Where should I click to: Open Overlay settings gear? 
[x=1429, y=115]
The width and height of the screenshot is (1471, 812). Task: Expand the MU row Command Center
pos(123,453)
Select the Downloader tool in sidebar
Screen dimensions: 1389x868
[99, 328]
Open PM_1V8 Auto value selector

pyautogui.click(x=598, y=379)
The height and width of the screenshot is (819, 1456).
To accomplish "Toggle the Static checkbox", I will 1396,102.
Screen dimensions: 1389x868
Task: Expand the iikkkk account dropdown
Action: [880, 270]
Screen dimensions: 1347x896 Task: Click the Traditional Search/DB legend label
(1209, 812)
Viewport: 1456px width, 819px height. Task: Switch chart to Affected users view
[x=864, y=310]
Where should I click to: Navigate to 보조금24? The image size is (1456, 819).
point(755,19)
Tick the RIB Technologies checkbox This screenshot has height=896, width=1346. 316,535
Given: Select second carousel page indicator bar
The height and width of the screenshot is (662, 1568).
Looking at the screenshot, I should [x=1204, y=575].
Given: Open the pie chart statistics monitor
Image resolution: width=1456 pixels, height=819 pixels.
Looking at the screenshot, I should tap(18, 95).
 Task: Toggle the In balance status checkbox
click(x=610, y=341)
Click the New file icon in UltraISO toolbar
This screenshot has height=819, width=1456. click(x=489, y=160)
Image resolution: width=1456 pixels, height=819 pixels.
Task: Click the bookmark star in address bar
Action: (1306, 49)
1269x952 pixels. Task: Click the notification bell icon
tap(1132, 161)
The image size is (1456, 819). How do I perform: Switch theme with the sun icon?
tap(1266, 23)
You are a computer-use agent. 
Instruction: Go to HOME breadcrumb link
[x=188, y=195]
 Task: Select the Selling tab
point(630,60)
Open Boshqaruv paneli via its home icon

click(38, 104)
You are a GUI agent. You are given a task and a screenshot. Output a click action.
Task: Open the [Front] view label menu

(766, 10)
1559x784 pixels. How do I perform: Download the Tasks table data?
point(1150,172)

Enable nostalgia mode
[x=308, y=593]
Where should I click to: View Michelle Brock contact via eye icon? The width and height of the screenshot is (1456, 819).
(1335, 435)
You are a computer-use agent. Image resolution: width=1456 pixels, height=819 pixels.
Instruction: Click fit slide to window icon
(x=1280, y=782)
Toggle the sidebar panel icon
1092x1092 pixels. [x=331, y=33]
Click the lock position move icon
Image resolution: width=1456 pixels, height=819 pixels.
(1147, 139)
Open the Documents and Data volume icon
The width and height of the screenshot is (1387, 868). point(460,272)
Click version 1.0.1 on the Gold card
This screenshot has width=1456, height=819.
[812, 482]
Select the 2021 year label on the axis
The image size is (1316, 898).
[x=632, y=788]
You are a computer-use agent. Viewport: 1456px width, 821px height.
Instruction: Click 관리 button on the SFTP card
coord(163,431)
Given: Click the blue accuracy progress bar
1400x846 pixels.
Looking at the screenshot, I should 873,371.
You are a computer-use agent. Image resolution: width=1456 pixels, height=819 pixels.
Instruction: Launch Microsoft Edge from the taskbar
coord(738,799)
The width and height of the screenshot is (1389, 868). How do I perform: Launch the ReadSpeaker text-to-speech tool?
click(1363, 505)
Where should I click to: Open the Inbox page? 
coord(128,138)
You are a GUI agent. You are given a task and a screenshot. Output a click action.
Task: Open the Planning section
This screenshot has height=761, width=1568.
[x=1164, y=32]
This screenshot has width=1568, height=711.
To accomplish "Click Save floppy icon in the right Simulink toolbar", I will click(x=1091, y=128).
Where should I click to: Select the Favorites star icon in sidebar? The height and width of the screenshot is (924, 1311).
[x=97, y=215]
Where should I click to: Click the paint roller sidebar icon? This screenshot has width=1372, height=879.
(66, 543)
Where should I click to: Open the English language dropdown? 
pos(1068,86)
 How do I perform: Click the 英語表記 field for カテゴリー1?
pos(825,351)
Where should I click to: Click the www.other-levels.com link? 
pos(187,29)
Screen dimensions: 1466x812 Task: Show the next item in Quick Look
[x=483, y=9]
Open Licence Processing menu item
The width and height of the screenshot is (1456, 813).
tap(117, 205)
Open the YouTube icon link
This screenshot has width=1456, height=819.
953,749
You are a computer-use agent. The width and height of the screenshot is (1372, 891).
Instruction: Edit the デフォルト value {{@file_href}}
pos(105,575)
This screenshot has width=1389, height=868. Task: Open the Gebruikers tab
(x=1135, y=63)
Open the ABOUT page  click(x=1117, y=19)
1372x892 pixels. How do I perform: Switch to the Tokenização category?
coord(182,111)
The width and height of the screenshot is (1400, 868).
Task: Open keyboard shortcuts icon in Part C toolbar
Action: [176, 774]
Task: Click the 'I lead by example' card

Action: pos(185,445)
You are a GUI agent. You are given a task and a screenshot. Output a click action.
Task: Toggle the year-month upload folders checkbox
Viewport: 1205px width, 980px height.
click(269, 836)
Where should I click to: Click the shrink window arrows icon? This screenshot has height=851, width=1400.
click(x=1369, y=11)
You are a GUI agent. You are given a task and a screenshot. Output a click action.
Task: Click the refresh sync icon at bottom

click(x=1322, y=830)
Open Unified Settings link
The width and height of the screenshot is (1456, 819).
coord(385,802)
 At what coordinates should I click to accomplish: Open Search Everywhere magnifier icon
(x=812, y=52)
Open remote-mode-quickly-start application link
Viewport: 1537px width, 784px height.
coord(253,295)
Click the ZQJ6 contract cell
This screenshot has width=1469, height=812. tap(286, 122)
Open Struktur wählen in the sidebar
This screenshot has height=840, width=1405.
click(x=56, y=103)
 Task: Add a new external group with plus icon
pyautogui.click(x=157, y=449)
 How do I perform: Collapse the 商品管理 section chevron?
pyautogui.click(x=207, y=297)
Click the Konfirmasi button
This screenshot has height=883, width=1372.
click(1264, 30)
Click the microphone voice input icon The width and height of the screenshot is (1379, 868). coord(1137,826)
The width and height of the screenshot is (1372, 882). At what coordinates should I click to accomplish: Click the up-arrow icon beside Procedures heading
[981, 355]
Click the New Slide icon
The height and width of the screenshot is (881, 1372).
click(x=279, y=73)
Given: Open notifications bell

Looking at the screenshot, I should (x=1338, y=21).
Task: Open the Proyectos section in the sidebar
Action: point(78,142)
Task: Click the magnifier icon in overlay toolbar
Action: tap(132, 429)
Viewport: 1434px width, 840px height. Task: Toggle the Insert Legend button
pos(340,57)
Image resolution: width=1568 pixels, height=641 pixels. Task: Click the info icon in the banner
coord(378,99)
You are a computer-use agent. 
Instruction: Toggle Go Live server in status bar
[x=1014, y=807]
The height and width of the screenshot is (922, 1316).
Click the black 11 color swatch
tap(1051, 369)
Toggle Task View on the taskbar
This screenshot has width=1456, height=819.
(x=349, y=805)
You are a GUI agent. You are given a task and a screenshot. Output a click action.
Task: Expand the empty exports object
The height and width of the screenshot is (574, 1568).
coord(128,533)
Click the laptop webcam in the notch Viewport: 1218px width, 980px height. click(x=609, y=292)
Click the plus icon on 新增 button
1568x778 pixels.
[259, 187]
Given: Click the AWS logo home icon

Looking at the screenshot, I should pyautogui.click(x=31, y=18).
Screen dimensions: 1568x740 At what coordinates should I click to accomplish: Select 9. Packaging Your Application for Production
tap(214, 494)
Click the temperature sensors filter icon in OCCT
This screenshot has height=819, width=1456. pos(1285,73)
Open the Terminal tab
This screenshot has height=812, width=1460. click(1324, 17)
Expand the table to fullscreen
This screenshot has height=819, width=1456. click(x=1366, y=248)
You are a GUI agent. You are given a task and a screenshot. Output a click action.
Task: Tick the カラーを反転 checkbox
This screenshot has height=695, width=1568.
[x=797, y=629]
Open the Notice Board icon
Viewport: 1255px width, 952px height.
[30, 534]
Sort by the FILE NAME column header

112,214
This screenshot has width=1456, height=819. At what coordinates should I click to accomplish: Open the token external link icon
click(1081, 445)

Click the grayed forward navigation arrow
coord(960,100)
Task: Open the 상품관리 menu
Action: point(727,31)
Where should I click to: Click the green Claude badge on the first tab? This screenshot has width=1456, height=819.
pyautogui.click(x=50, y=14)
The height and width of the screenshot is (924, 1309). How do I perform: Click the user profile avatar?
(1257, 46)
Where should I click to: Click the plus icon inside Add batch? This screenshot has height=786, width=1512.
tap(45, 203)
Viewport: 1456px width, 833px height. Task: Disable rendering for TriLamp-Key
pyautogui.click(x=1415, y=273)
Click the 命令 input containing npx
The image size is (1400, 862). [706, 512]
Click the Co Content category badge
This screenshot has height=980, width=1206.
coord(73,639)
• • • •
*Assigned task*. From the records above, show each line that contains the word "year".

*Response to this exercise*.
Select the 2021 year label on the axis
Task: Toggle the year-month upload folders checkbox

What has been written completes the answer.